GIVEN DATA section start

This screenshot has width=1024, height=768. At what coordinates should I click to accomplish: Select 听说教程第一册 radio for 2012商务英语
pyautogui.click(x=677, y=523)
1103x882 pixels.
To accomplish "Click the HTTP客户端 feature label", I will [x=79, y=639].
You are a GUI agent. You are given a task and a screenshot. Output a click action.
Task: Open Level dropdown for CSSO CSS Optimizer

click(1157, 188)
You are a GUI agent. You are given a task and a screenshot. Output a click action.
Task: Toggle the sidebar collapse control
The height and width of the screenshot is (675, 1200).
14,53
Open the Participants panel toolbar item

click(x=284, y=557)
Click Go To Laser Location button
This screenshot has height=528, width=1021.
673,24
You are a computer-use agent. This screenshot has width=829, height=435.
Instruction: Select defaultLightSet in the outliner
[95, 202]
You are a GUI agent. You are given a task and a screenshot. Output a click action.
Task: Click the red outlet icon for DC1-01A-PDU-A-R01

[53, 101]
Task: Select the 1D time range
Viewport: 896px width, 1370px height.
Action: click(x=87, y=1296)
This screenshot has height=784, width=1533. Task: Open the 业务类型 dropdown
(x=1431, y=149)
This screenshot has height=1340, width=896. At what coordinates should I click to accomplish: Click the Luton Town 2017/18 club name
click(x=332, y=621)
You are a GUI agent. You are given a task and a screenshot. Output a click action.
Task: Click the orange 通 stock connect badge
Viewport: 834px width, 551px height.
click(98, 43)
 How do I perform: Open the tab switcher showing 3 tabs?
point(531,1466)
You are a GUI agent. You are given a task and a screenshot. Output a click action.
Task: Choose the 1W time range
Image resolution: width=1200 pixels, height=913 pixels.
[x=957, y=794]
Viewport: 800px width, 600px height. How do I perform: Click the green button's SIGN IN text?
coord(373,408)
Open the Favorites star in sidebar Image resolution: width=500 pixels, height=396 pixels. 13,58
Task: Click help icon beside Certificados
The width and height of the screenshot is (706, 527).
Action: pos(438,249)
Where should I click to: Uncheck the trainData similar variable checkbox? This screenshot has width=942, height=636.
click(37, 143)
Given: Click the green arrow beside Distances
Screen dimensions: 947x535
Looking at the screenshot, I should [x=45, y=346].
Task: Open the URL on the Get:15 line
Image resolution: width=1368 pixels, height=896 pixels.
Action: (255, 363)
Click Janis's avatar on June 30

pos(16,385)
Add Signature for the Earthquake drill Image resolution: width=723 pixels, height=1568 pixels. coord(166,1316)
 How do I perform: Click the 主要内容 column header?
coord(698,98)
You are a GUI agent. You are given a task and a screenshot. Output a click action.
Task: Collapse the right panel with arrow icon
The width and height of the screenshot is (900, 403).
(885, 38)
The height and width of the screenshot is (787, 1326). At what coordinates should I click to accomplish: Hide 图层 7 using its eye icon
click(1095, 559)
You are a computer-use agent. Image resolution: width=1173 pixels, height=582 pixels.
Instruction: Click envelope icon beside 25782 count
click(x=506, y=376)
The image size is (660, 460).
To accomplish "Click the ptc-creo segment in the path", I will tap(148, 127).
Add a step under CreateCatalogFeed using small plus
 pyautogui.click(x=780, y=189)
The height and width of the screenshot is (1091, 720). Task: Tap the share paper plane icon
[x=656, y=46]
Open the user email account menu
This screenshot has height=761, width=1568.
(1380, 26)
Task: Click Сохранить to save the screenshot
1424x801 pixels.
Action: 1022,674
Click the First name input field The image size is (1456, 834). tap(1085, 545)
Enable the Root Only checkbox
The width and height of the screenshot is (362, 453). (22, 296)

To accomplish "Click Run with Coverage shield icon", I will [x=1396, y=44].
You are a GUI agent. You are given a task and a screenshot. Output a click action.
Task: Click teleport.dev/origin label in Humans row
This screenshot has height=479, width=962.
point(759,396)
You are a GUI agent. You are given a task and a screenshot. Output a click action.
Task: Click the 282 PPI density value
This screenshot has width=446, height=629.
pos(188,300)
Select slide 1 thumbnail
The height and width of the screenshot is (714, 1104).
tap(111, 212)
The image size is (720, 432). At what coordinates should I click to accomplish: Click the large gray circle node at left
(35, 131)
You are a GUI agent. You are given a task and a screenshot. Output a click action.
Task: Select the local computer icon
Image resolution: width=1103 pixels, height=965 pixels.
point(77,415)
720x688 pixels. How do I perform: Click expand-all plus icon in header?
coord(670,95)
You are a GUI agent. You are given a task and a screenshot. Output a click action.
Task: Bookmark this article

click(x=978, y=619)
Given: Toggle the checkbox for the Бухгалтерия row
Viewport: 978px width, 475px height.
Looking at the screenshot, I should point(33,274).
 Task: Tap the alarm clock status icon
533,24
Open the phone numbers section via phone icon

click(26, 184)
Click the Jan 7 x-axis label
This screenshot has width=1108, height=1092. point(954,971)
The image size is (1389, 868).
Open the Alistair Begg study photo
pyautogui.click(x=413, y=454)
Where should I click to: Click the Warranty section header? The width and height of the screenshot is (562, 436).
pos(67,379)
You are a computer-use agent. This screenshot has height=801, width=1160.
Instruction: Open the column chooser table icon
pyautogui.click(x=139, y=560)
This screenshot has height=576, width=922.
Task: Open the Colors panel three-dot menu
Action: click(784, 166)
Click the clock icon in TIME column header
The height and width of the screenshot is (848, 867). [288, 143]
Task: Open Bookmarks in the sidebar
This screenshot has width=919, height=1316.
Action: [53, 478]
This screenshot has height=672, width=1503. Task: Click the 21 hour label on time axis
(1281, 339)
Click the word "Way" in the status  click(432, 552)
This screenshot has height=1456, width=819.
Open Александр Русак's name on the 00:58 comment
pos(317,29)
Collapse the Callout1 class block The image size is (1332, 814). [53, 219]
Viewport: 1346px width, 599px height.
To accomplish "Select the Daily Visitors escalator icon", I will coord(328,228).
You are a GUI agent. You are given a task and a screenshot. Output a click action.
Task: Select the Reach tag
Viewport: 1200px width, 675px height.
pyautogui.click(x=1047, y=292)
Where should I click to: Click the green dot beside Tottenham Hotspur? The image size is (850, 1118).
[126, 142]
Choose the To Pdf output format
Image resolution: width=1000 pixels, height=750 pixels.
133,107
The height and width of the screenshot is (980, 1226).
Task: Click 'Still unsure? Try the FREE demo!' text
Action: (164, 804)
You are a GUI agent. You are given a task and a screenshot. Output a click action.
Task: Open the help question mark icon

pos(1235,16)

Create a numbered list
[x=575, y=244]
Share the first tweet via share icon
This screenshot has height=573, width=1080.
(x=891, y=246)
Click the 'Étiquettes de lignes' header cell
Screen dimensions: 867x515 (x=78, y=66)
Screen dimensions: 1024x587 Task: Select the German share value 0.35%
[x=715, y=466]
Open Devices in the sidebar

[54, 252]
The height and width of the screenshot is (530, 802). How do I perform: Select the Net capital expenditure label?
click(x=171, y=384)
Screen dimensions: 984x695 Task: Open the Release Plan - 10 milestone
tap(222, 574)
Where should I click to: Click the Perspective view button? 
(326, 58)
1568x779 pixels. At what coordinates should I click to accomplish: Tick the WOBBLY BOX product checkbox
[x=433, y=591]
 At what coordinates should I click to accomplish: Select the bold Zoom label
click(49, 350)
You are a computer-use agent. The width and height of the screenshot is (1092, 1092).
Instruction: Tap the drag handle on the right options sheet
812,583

GIVEN DATA section end

* **AIM OF THE TASK**: Among the entries, count how many lines hold the string "Toggle", then state only that number.

* **EXERCISE RESPONSE**: 2